[Entries for locating words and elements]

....................

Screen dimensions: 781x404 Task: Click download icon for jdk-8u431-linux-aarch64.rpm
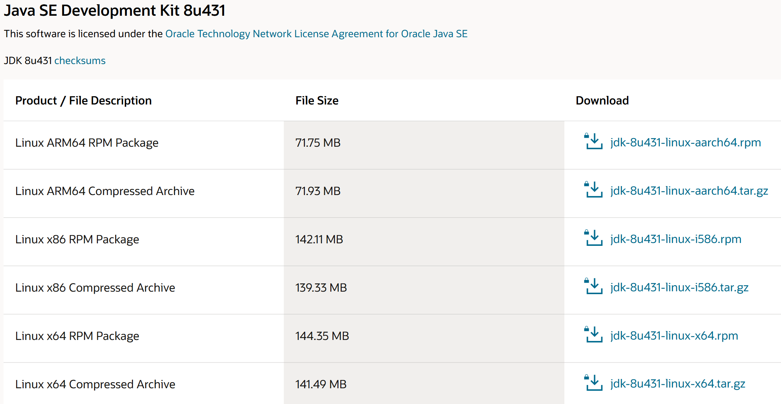[x=593, y=142]
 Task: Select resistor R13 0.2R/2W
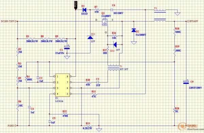[89, 126]
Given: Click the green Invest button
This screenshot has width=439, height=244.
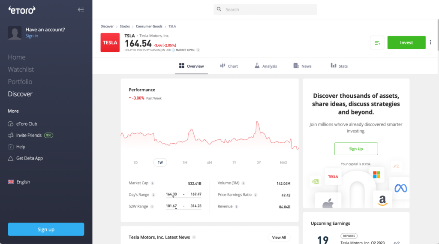Looking at the screenshot, I should [x=406, y=42].
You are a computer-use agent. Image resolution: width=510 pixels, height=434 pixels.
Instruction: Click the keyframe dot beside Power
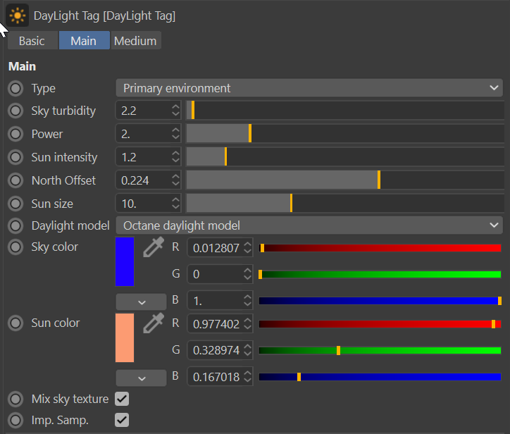click(15, 134)
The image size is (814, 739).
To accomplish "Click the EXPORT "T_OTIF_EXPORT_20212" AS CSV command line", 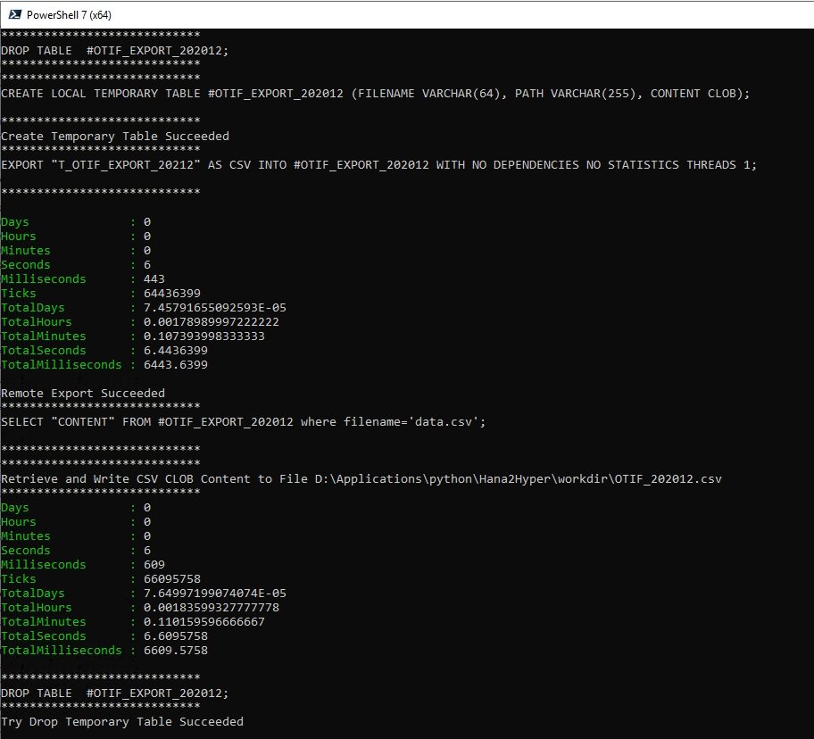I will pyautogui.click(x=379, y=164).
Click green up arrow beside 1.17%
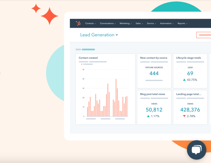 [x=148, y=116]
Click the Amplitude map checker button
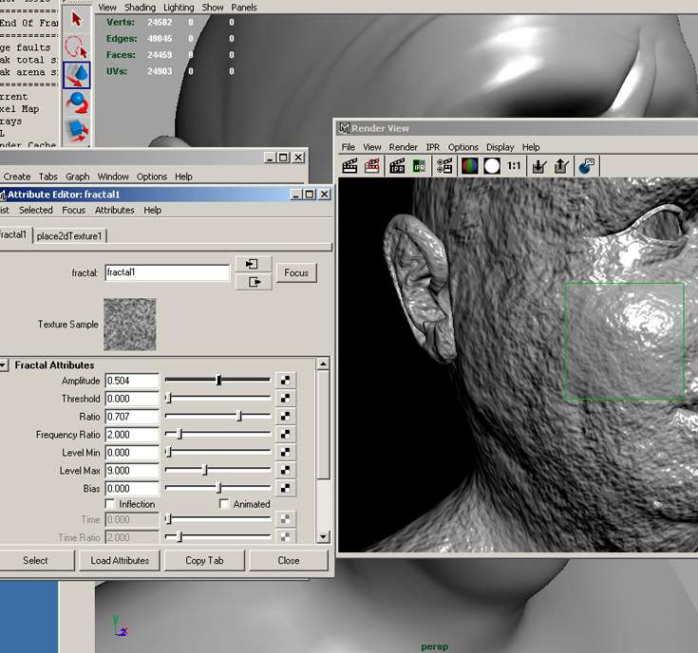The height and width of the screenshot is (653, 698). [x=285, y=381]
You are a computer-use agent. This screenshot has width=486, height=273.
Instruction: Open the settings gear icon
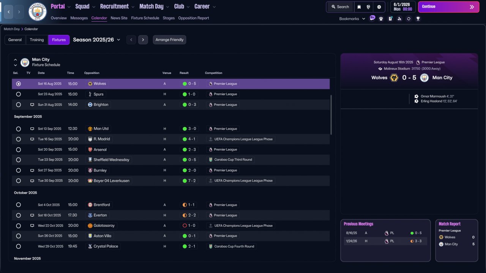click(379, 7)
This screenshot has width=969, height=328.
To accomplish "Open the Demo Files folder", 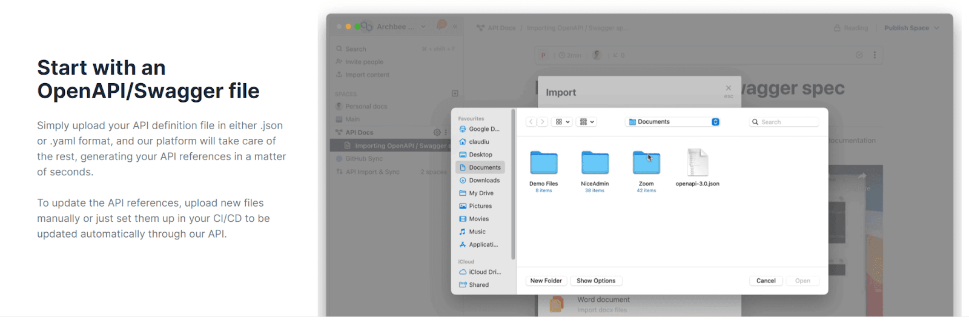I will click(543, 163).
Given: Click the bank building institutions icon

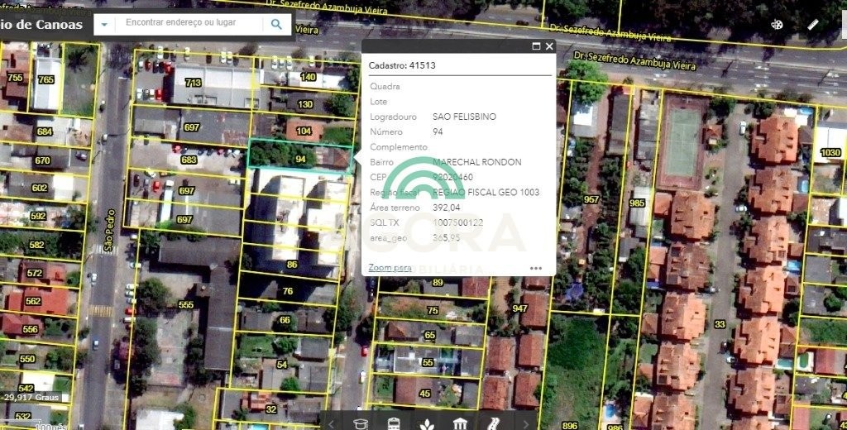Looking at the screenshot, I should pyautogui.click(x=460, y=423).
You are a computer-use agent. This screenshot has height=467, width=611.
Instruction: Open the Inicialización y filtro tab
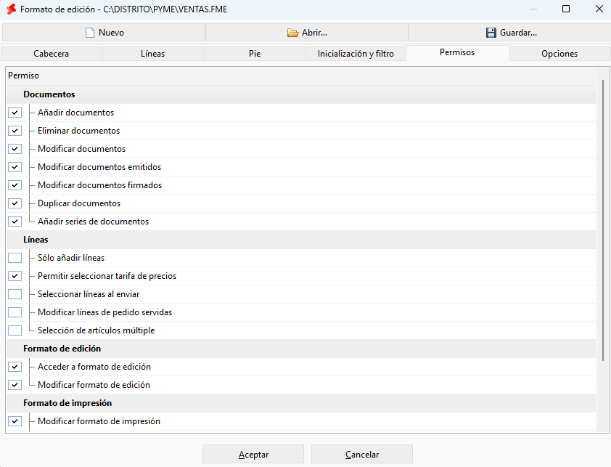pyautogui.click(x=356, y=54)
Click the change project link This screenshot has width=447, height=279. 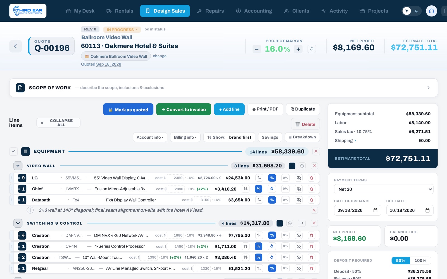[160, 56]
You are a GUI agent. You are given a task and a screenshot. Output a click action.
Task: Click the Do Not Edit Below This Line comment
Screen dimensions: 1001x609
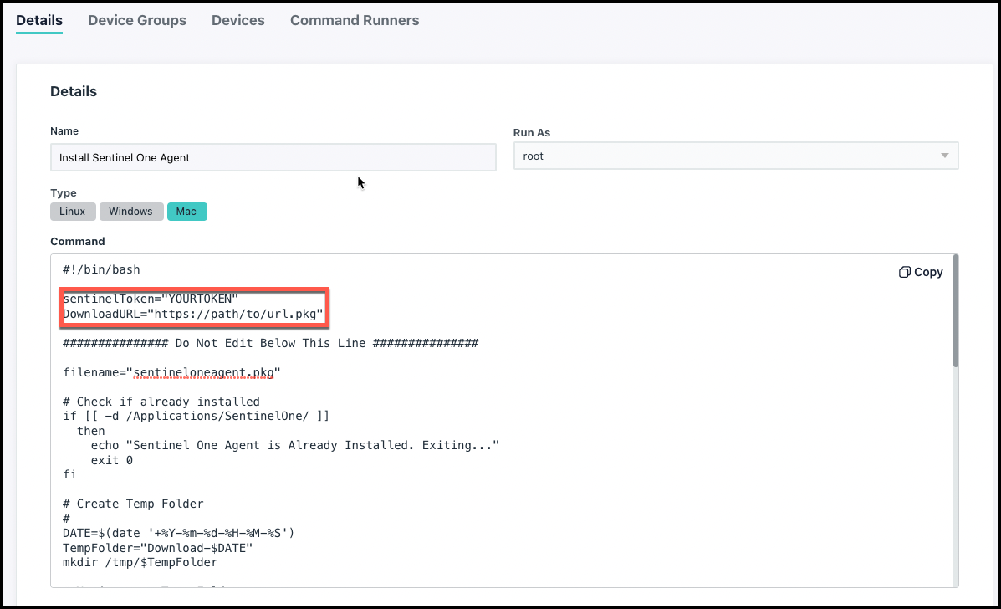click(270, 343)
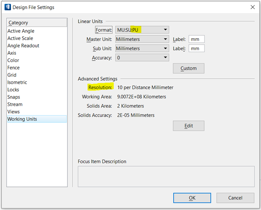Confirm settings with the OK button
This screenshot has width=261, height=210.
(x=192, y=198)
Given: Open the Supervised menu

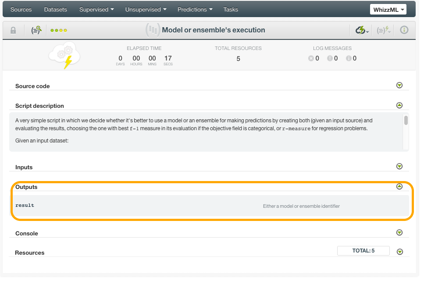Looking at the screenshot, I should coord(96,9).
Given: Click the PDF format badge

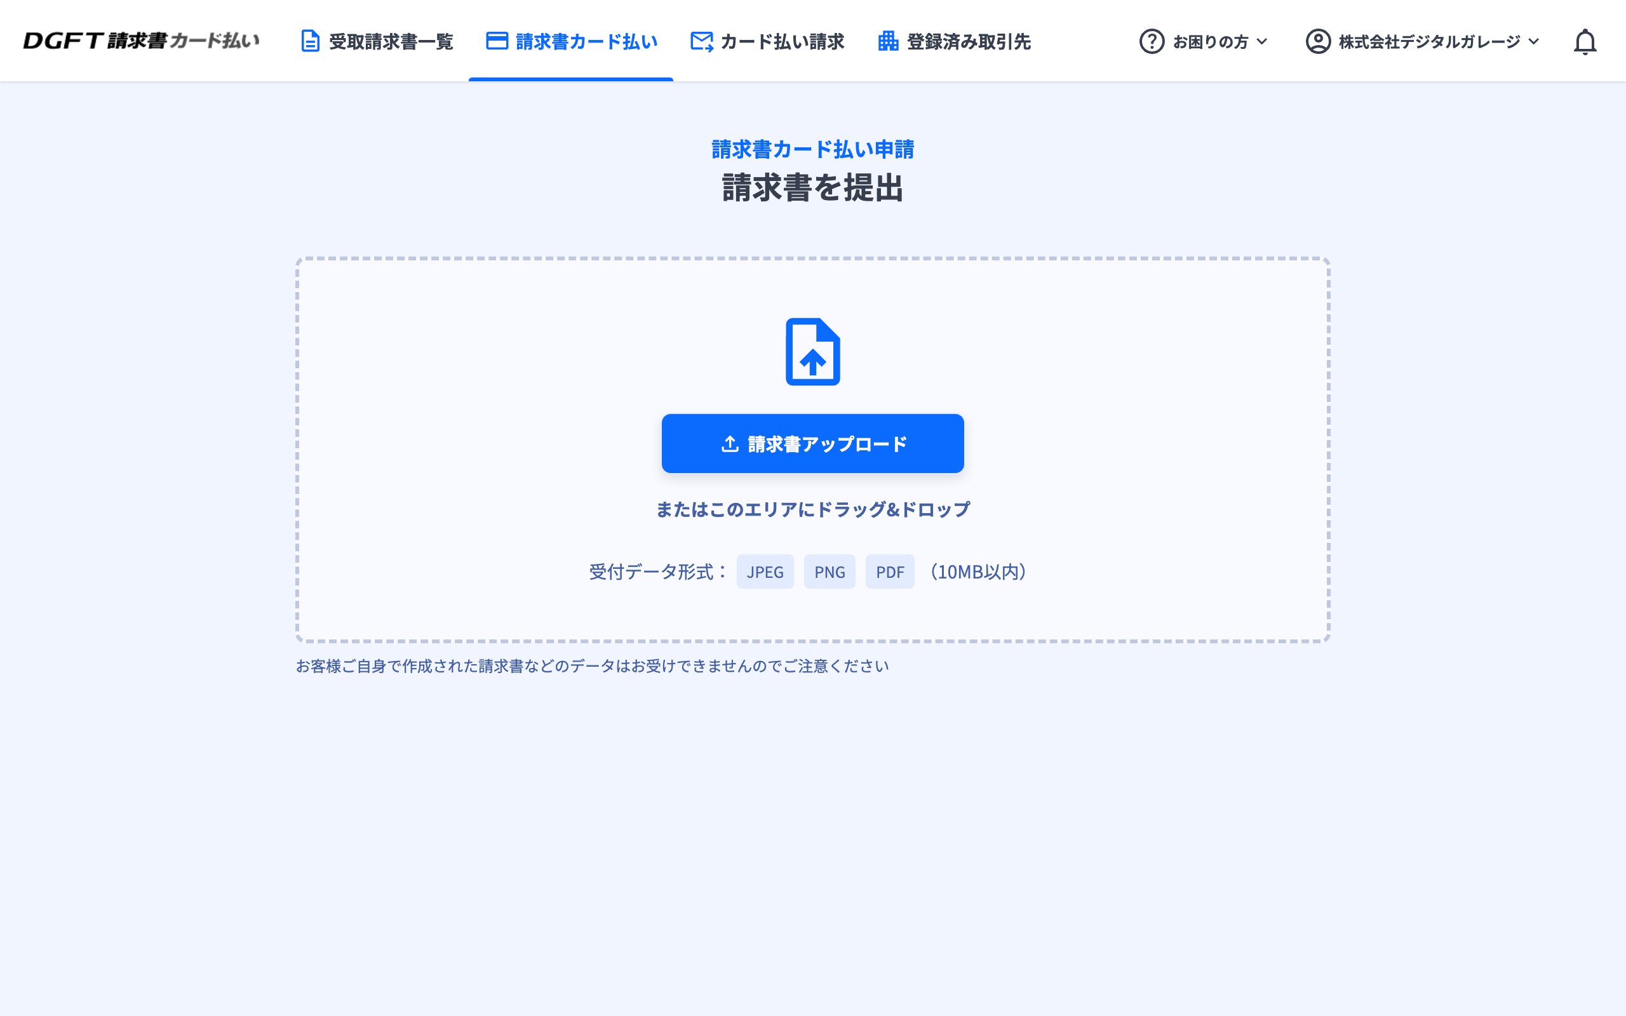Looking at the screenshot, I should [x=890, y=572].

....................

_Requirements_
Copy out each line of the data above that contains the word "icon", treating uppercase and lowercase as different.

_Task response_
Screen dimensions: 781x404 Task: Click download icon for jdk-8u431-linux-aarch64.rpm
Instruction: Open the settings gear icon
Given: Click the bank building institutions icon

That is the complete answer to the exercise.